Task description =>
Could you set down every entry exactly as it appears?

[Extracted data entries]

+---+

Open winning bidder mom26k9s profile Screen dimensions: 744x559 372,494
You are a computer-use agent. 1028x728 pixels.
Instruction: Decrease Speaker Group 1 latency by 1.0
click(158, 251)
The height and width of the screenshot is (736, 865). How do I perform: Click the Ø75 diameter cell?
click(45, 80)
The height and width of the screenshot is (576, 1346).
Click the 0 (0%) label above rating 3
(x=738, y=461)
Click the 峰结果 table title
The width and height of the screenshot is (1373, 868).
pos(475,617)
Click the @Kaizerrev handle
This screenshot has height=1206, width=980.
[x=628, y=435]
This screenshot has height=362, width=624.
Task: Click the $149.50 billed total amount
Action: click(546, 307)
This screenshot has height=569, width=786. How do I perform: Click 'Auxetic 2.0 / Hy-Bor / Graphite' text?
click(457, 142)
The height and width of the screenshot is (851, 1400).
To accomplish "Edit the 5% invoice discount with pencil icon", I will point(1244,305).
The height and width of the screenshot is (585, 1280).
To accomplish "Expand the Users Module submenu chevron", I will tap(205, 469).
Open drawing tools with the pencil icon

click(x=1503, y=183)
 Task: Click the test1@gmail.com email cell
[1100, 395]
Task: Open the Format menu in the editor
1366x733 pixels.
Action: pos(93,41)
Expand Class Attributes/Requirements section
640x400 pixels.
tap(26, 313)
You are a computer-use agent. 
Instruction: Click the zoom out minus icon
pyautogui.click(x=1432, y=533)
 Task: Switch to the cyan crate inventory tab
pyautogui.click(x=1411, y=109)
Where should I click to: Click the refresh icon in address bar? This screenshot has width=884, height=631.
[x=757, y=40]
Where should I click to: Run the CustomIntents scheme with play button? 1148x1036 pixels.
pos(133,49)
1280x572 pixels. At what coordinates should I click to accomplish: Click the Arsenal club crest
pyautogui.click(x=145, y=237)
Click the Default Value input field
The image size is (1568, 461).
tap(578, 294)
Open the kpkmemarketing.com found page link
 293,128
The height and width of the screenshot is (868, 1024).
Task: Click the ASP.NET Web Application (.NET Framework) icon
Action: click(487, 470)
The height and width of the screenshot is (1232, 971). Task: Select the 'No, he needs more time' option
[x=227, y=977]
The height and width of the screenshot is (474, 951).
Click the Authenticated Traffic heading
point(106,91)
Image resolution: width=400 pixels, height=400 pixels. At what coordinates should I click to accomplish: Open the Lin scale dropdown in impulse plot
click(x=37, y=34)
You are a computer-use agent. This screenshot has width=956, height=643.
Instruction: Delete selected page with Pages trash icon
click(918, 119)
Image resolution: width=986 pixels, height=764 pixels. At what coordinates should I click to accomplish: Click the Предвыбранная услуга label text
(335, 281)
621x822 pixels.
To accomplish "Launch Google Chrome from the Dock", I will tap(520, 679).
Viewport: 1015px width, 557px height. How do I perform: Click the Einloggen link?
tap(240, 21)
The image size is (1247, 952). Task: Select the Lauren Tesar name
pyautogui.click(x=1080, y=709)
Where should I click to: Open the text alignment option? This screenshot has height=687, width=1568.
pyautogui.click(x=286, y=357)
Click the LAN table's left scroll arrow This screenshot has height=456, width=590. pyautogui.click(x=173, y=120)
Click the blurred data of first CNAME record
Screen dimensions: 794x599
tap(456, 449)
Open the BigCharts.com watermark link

+---+

Task solution =>
Open winning bidder mom26k9s profile Screen dimensions: 744x559 372,494
You are a computer-use agent. 1028x728 pixels.
Instruction: Decrease Speaker Group 1 latency by 1.0
click(158, 251)
The height and width of the screenshot is (736, 865). How do I perform: Click the Ø75 diameter cell?
click(45, 80)
The height and width of the screenshot is (576, 1346).
Click the 0 (0%) label above rating 3
(x=738, y=461)
Click the 峰结果 table title
The width and height of the screenshot is (1373, 868).
pos(475,617)
Click the @Kaizerrev handle
This screenshot has height=1206, width=980.
[x=628, y=435]
This screenshot has height=362, width=624.
Task: Click the $149.50 billed total amount
Action: click(546, 307)
This screenshot has height=569, width=786. How do I perform: Click 'Auxetic 2.0 / Hy-Bor / Graphite' text?
click(457, 142)
The height and width of the screenshot is (851, 1400).
To accomplish "Edit the 5% invoice discount with pencil icon", I will point(1244,305).
The height and width of the screenshot is (585, 1280).
To accomplish "Expand the Users Module submenu chevron", I will tap(205, 469).
Open drawing tools with the pencil icon

click(x=1503, y=183)
 Task: Click the test1@gmail.com email cell
[1100, 395]
Task: Open the Format menu in the editor
1366x733 pixels.
Action: pos(93,41)
Expand Class Attributes/Requirements section
640x400 pixels.
tap(26, 313)
You are a computer-use agent. 
Instruction: Click the zoom out minus icon
pyautogui.click(x=1432, y=533)
 Task: Switch to the cyan crate inventory tab
pyautogui.click(x=1411, y=109)
Where should I click to: Click the refresh icon in address bar? This screenshot has width=884, height=631.
[x=757, y=40]
Where should I click to: Run the CustomIntents scheme with play button? 1148x1036 pixels.
pos(133,49)
1280x572 pixels. At what coordinates should I click to accomplish: Click the Arsenal club crest
pyautogui.click(x=145, y=237)
Click the Default Value input field
The image size is (1568, 461).
tap(578, 294)
Open the kpkmemarketing.com found page link
 293,128
The height and width of the screenshot is (868, 1024).
Task: Click the ASP.NET Web Application (.NET Framework) icon
Action: click(487, 470)
The height and width of the screenshot is (1232, 971). Task: Select the 'No, he needs more time' option
[x=227, y=977]
The height and width of the screenshot is (474, 951).
Click the Authenticated Traffic heading
point(106,91)
Image resolution: width=400 pixels, height=400 pixels. At what coordinates should I click to accomplish: Open the Lin scale dropdown in impulse plot
click(x=37, y=34)
You are a computer-use agent. This screenshot has width=956, height=643.
Instruction: Delete selected page with Pages trash icon
click(918, 119)
Image resolution: width=986 pixels, height=764 pixels. At what coordinates should I click to accomplish: Click the Предвыбранная услуга label text
(335, 281)
621x822 pixels.
To accomplish "Launch Google Chrome from the Dock", I will tap(520, 679).
Viewport: 1015px width, 557px height. How do I perform: Click the Einloggen link?
tap(240, 21)
The image size is (1247, 952). Task: Select the Lauren Tesar name
pyautogui.click(x=1080, y=709)
Where should I click to: Open the text alignment option? This screenshot has height=687, width=1568.
pyautogui.click(x=286, y=357)
Click the LAN table's left scroll arrow This screenshot has height=456, width=590. pyautogui.click(x=173, y=120)
Click the blurred data of first CNAME record
Screen dimensions: 794x599
tap(456, 449)
Open the BigCharts.com watermark link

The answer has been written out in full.